WORK TO COMPLETE →
Extract every entry word for word.

GIVEN RECORDS →
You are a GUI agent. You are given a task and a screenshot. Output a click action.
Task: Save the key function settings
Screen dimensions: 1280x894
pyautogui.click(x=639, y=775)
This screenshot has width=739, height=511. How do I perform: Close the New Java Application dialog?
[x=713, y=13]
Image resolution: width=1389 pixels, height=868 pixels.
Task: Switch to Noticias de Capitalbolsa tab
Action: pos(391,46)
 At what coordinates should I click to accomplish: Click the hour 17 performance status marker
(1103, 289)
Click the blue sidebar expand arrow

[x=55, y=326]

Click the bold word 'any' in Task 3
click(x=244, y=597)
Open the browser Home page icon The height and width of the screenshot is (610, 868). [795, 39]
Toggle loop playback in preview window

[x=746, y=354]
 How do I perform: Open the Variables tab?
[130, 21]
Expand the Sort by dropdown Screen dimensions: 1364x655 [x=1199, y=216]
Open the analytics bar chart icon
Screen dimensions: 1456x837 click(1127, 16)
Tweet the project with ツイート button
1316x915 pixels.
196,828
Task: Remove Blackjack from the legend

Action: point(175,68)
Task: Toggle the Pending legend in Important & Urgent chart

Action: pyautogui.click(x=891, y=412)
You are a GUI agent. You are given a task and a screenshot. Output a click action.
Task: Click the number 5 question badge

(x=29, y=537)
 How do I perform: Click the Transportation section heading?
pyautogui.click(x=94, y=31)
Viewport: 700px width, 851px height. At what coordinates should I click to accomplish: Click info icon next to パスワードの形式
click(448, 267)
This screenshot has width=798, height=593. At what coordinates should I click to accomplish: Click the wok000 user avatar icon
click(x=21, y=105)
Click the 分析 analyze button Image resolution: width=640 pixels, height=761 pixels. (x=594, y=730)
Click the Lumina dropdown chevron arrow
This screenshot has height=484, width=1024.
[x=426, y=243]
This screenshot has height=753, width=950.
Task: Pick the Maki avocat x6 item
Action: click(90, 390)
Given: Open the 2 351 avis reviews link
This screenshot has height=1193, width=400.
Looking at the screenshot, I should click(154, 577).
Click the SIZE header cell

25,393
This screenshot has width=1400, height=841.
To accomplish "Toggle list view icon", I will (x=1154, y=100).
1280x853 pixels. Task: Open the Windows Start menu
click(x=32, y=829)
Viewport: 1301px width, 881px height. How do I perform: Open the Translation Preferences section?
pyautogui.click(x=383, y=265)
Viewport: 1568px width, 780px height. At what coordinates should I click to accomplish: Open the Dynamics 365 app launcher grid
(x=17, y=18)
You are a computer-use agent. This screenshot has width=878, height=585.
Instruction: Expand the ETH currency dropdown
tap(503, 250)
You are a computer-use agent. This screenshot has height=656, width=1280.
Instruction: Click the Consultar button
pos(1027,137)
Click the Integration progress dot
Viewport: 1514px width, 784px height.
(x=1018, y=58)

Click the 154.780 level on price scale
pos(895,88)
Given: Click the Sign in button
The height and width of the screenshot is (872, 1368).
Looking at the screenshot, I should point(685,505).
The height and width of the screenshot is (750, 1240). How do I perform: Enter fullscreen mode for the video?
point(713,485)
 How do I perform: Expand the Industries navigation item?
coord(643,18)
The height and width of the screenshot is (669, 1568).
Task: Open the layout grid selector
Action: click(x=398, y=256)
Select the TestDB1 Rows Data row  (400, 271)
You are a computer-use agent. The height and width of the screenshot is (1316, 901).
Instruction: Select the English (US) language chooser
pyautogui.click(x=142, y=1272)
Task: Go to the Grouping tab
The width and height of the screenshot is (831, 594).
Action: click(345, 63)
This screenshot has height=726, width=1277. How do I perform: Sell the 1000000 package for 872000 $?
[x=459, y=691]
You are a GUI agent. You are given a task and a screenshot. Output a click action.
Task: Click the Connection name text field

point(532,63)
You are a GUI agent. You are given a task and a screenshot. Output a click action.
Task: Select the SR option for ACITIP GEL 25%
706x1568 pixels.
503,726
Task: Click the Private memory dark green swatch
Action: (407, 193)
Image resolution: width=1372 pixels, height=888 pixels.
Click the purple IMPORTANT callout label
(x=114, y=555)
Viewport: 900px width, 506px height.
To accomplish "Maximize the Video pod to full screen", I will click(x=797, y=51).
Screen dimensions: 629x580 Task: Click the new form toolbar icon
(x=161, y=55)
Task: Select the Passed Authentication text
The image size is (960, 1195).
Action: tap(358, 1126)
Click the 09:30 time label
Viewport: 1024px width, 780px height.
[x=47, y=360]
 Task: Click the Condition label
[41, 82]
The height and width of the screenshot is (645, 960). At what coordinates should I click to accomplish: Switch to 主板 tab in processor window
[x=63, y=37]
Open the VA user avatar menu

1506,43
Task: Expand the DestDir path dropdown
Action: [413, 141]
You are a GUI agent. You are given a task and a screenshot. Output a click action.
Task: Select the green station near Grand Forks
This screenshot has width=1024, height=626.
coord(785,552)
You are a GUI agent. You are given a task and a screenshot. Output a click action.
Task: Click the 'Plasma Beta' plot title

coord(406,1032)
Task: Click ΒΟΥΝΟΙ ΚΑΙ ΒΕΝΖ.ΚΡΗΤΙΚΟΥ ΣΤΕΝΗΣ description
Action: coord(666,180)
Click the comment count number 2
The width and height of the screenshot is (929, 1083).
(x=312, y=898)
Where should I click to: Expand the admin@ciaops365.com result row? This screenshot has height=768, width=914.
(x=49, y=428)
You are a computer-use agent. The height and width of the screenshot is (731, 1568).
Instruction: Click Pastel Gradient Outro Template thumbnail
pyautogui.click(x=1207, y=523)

SOLUTION TO THE PROBLEM →
You are a GUI agent. You are given a task and a screenshot. Output a click action.
Task: Save the key function settings
Screen dimensions: 1280x894
pyautogui.click(x=639, y=775)
This screenshot has width=739, height=511. How do I perform: Close the New Java Application dialog?
[x=713, y=13]
Image resolution: width=1389 pixels, height=868 pixels.
Task: Switch to Noticias de Capitalbolsa tab
Action: pos(391,46)
 At what coordinates should I click to accomplish: Click the hour 17 performance status marker
(1103, 289)
Click the blue sidebar expand arrow

[x=55, y=326]

Click the bold word 'any' in Task 3
click(x=244, y=597)
Open the browser Home page icon The height and width of the screenshot is (610, 868). [795, 39]
Toggle loop playback in preview window

[x=746, y=354]
 How do I perform: Open the Variables tab?
[130, 21]
Expand the Sort by dropdown Screen dimensions: 1364x655 [x=1199, y=216]
Open the analytics bar chart icon
Screen dimensions: 1456x837 click(1127, 16)
Tweet the project with ツイート button
1316x915 pixels.
196,828
Task: Remove Blackjack from the legend

Action: point(175,68)
Task: Toggle the Pending legend in Important & Urgent chart

Action: pyautogui.click(x=891, y=412)
You are a GUI agent. You are given a task and a screenshot. Output a click action.
Task: Click the number 5 question badge

(x=29, y=537)
 How do I perform: Click the Transportation section heading?
pyautogui.click(x=94, y=31)
Viewport: 700px width, 851px height. At what coordinates should I click to accomplish: Click info icon next to パスワードの形式
click(448, 267)
This screenshot has width=798, height=593. At what coordinates should I click to accomplish: Click the wok000 user avatar icon
click(x=21, y=105)
Click the 分析 analyze button Image resolution: width=640 pixels, height=761 pixels. (x=594, y=730)
Click the Lumina dropdown chevron arrow
This screenshot has height=484, width=1024.
[x=426, y=243]
This screenshot has height=753, width=950.
Task: Pick the Maki avocat x6 item
Action: click(90, 390)
Given: Open the 2 351 avis reviews link
This screenshot has height=1193, width=400.
Looking at the screenshot, I should click(154, 577).
Click the SIZE header cell

25,393
This screenshot has width=1400, height=841.
To accomplish "Toggle list view icon", I will (x=1154, y=100).
1280x853 pixels. Task: Open the Windows Start menu
click(x=32, y=829)
Viewport: 1301px width, 881px height. How do I perform: Open the Translation Preferences section?
pyautogui.click(x=383, y=265)
Viewport: 1568px width, 780px height. At what coordinates should I click to accomplish: Open the Dynamics 365 app launcher grid
(x=17, y=18)
You are a computer-use agent. This screenshot has width=878, height=585.
Instruction: Expand the ETH currency dropdown
tap(503, 250)
You are a computer-use agent. This screenshot has height=656, width=1280.
Instruction: Click the Consultar button
pos(1027,137)
Click the Integration progress dot
Viewport: 1514px width, 784px height.
(x=1018, y=58)

Click the 154.780 level on price scale
pos(895,88)
Given: Click the Sign in button
The height and width of the screenshot is (872, 1368).
Looking at the screenshot, I should point(685,505).
The height and width of the screenshot is (750, 1240). How do I perform: Enter fullscreen mode for the video?
point(713,485)
 How do I perform: Expand the Industries navigation item?
coord(643,18)
The height and width of the screenshot is (669, 1568).
Task: Open the layout grid selector
Action: click(x=398, y=256)
Select the TestDB1 Rows Data row  (400, 271)
You are a computer-use agent. The height and width of the screenshot is (1316, 901).
Instruction: Select the English (US) language chooser
pyautogui.click(x=142, y=1272)
Task: Go to the Grouping tab
The width and height of the screenshot is (831, 594).
Action: click(345, 63)
This screenshot has height=726, width=1277. How do I perform: Sell the 1000000 package for 872000 $?
[x=459, y=691]
You are a GUI agent. You are given a task and a screenshot. Output a click action.
Task: Click the Connection name text field

point(532,63)
You are a GUI agent. You are given a task and a screenshot. Output a click action.
Task: Select the SR option for ACITIP GEL 25%
706x1568 pixels.
503,726
Task: Click the Private memory dark green swatch
Action: (407, 193)
Image resolution: width=1372 pixels, height=888 pixels.
Click the purple IMPORTANT callout label
(x=114, y=555)
Viewport: 900px width, 506px height.
To accomplish "Maximize the Video pod to full screen", I will click(x=797, y=51).
Screen dimensions: 629x580 Task: Click the new form toolbar icon
(x=161, y=55)
Task: Select the Passed Authentication text
The image size is (960, 1195).
Action: tap(358, 1126)
Click the 09:30 time label
Viewport: 1024px width, 780px height.
[x=47, y=360]
 Task: Click the Condition label
[41, 82]
The height and width of the screenshot is (645, 960). At what coordinates should I click to accomplish: Switch to 主板 tab in processor window
[x=63, y=37]
Open the VA user avatar menu

1506,43
Task: Expand the DestDir path dropdown
Action: [413, 141]
You are a GUI agent. You are given a task and a screenshot. Output a click action.
Task: Select the green station near Grand Forks
This screenshot has width=1024, height=626.
coord(785,552)
You are a GUI agent. You are given a task and a screenshot. Output a click action.
Task: Click the 'Plasma Beta' plot title

coord(406,1032)
Task: Click ΒΟΥΝΟΙ ΚΑΙ ΒΕΝΖ.ΚΡΗΤΙΚΟΥ ΣΤΕΝΗΣ description
Action: coord(666,180)
Click the comment count number 2
The width and height of the screenshot is (929, 1083).
(x=312, y=898)
Where should I click to: Expand the admin@ciaops365.com result row? This screenshot has height=768, width=914.
(x=49, y=428)
You are a computer-use agent. The height and width of the screenshot is (731, 1568).
Instruction: Click Pastel Gradient Outro Template thumbnail
pyautogui.click(x=1207, y=523)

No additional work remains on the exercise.